Ghanem and El-Sayed [
28] reported that the postoperative SE was ± 1.0 D of assumed refraction in 75 %, the refractive outcome was within ±1.0D in 45 %, and there was a tendency toward hyperopia with SRK/T formula (
n = 127, AL ≥ 26 mm). In the study conducted by Holladay et al. [
4,
7], the ME was −0.194 D, and the MAE was 0.345 ± 0.401 D in eyes with AL 24.5–26.0 mm, the ME was 0.041, the MAE was 0.442 ± 0.56 D in eyes with AL greater than 26.0, and the MAE was 0.38 ± 0.47 D in all long eye. In a study consisting of more than 300 long eyes, Aristodemou et al. [
12] reported that the SRK/T had the lowest MAE, with statistically significant differences for ALs of 27.00 mm or longer. Mitra et al. [
37] found the ME was +0.92 D with SRK/T formula using applanation ultrasonography in Indian myopic population with long axial lengths (24.75–32.35 mm). Wang et al. [
39] reported that the MAE was 0.45 ± 0.10 D with the SRK formula in eyes with AL more than 26 mm (
n = 75). Narvaez et al. [
20] reported the MAE was 0.49 ± 0.39 (0.00 ± 2.26 D; 24.5–26.0 mm), the MAE was 0.55 ± 0.64 D (range 0.04 ± 3.48 D; greater than 26 mm) in totally 181 eyes. El Nafees et al. [
33] reported that the ME was +0.04 D (25–27 mm), +0.15D (27–29 mm), +0.33D (29–31.4 mm) with SRK/T and the MAE was less than 1.0D in 81.3 % eyes (
n = 53 eyes). Chua et al. [
34] reported that the ME was 0.18 D for eyes using SRK/T with ALs greater than 25 mm, Kapamajian and Miller [
32] reported the mean PE was +1.16D and Roessler et al. [
30] reported the MAE was 1.01 ± 0.61D with the SRK/T formula using optical biometry in long eyes.
In our study, the mean AL was 25.77 D (range from 24.60 to 32.90) and the mean IOLp was 15.80 (range from −5.00 to 20.50D). Only one patient had a negative IOL power. The postoperative SE was 0.42 ± 0.96 D (range; −2.62 to 2.75 D), within ± 1 D in 70.97 % of cases and within ± 0.5 D in 50 % of cases. The mean PE of in long ALs was −0.004 ± 0.93 D (range from −1.83 D to 3.55D) and there was a little tendency towards myopia. The MAE was 0.68 ± 0.62D (range 0.005 to 3.55D). We showed a prediction accuracy of 50 % for refractive errors of ±0.50 D, a prediction accuracy of 70.97 % for refractive errors of ±1.00D using SRK/T formula in eyes with long ALs (Table
2). We found a positive significant relationship between attempted preoperative SE and achieved postoperative SE (
r = 0.255;
p = 0.045). These results showed that refractive outcomes similar to the preoperative target refractive prediction ± 1D were reached. Only a few refractive surprises may be due to the AL errors in ultrasonic biometry or use of inappropriate formula.

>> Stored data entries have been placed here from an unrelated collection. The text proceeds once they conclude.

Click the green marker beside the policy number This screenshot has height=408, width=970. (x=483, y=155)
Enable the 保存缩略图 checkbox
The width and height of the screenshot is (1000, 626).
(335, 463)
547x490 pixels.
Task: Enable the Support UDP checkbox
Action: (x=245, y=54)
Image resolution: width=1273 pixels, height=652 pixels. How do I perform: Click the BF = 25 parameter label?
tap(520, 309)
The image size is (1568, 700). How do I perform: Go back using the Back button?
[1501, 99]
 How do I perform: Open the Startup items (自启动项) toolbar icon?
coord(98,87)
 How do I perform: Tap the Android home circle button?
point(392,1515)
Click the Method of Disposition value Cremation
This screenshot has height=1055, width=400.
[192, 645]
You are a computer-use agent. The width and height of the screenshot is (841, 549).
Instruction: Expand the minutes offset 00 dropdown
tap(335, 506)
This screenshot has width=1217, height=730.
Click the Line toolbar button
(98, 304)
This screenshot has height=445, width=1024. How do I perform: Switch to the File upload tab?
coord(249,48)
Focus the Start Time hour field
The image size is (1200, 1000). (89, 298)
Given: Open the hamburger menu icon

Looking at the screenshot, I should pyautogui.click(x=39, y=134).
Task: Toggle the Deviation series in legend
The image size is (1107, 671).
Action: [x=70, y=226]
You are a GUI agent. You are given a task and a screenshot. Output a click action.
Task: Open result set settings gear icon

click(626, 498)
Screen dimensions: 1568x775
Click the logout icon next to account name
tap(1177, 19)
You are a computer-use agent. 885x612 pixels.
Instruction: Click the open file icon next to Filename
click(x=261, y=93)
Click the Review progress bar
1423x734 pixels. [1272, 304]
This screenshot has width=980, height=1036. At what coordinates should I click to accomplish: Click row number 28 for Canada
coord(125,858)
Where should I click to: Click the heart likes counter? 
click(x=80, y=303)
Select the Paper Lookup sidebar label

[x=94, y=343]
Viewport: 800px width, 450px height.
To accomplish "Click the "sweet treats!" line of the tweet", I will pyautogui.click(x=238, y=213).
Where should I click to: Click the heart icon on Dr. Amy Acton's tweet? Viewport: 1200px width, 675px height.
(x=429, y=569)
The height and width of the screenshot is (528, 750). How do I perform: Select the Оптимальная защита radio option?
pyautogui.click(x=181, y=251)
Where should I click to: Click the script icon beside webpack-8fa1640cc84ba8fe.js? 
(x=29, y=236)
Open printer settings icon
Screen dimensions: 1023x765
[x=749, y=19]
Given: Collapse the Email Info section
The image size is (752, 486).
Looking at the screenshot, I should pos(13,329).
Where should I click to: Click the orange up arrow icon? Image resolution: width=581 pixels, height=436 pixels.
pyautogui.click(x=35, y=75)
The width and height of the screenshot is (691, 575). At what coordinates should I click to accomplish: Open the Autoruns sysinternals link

Additionaly, the other results of our study can be summarized as follows:
1.
We found no significant relation-ship between PE and AL,K1,K2, IOLp, IOL types, age in both groups.
2.
We found a significant negative correlation for short ALs, contrary to a significant positive correlation for long ALs, between PE and achieved SE.
3.
We found no significant relation-ship was found between MAE and AL, K1, K2, age, attempted SE, achieved SE in both groups.
4.
We found a significant negative correlation between AL and K1,K2, IOLp in short ALs, a significant positive correlation between AL and K1,K2, contrary to negative AL and IOLp in long ALs.
This study has some weakness. Firstly, it is a retrospective analysis. Secondly, the relatively sample size (38 eyes) and a narrow range (20.50–21.99 D) of AL for the short eyes. Thirdly, only one formula(SRK/T) was used for IOL calculation and not compared with other formulas. Finally, different IOL types and IOL constants were used. On the other hand, our study also has some strength. Firstly, all surgeries and procedures were performed by a single surgeon with the same technique and devices. Secondly, relatively large sample size for long eyes (n = 62). Finally, using only one formula, the SRK/T formula, is an advantage of this study so as to determine the performance of a single formula.